Had Prince Lu Ten lived, things would have played out very differently in Avatar: The Last Airbender. Though Iroh was more enthusiastic about war before he lost his son (in a letter to his family he joked that they might not be able to see Ba Sing Se if he burned it to the ground), he wasn’t anywhere close to being as evil as his brother. In a flashback, a young Azula disgustedly refers to her uncle as “his royal tea-loving kooky-ness,” and other snapshots from the past show Uncle Iroh being affectionate towards his son and sending gifts to his niece and nephew. It’s hard to picture Fire Lord Iroh carrying out Ozai’s plan of using Sozin’s Comet to destroy the Earth Kingdom.

Though it happened years before the series begins, the death of Lu Ten is one of the great tragedies of Avatar: The Last Airbender. In the season 2 episode “Tales of Ba Sing Se,” Iroh offers help, comfort and guidance to several boys and young men around the city, before arriving at his son’s grave to celebrate Lu Ten’s birthday. The lullaby he sings, “Leaves from the Vine,” is particularly heartbreaking because it reveals that from a young age Iroh referred to his son as “little soldier boy,” unwittingly setting him down the path that would eventually lead to his death.
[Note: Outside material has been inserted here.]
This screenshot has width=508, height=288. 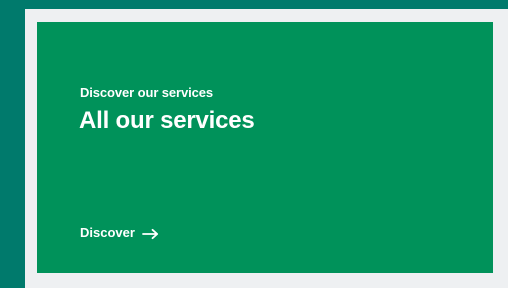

Still, if Lu Ten’s death was a dark turning point for the Fire Nation, it was also the tragedy that made Iroh a better man – and Zuko as well. Before his nephew went to hunt down the Avatar during the Siege of the North, Iroh told him that ever since Lu Ten’s death he had thought of Zuko as his own. And thanks to Iroh’s tempering influence, Zuko eventually became a far wiser and more noble Fire Lord than his father ever was.